Event-Driven Rails in Practice

How we built a lightweight event bus inside a Rails monolith - schemas, idempotency, error isolation, and the one-line call that decouples everything.

nia · · 7 min read
#events #architecture #rails

A payroll run gets approved. One action. But then: emails go out to every employee with a payslip. Slack gets a message. PostHog tracks the event. A todo gets created for the finance team. An audit log entry is written.

Six side effects from one operation. The tempting approach is to put them all in the operation. It works until Slack goes down and takes payroll approval with it. Or until you need to add a seventh side effect and have to open the approval code again.

The operation knows too much. It knows what happened and everything that should happen because of it. Those are different concerns. We separated them with a lightweight event bus - not event sourcing, not CQRS, just a pattern for keeping a growing monolith organized.

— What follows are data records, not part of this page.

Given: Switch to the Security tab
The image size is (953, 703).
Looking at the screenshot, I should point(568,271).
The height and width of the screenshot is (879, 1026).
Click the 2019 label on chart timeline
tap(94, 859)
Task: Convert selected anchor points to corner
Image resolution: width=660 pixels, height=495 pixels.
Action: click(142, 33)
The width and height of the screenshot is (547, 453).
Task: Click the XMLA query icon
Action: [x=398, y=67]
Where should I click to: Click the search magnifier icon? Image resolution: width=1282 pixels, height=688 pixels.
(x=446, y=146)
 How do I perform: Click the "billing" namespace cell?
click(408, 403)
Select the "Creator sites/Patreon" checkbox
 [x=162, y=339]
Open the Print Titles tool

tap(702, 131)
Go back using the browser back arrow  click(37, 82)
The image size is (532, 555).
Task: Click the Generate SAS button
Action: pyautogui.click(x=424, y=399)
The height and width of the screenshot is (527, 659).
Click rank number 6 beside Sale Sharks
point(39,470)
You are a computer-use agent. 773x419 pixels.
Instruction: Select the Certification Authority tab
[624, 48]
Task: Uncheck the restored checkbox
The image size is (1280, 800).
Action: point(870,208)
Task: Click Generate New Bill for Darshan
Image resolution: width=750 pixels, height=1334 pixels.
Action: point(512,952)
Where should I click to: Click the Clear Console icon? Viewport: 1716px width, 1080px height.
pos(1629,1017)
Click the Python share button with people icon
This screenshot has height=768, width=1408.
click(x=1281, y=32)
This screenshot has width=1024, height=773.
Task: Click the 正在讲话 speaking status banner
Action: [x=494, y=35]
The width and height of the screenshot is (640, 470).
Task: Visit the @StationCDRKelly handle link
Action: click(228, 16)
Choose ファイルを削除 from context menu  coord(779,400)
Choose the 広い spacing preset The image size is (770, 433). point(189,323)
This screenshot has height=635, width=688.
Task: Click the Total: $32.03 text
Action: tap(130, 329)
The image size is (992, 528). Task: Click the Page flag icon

This is the whole system in one post. We wrote a 7-part deep dive if you want the full treatment.

One Line

Every operation that needs to announce something includes one module and makes one call:

module Payroll
  class ApproveRun
    include Events::Emitter


    def call
      # ... approve the payroll ...


      emit_async :payroll_processed, @payroll_run
    end
  end
end

A symbol key, the domain object, done. The operation doesn’t know what happens next. It doesn’t know that emails, Slack messages, analytics events, or todos exist. Its job ended when the payroll was approved.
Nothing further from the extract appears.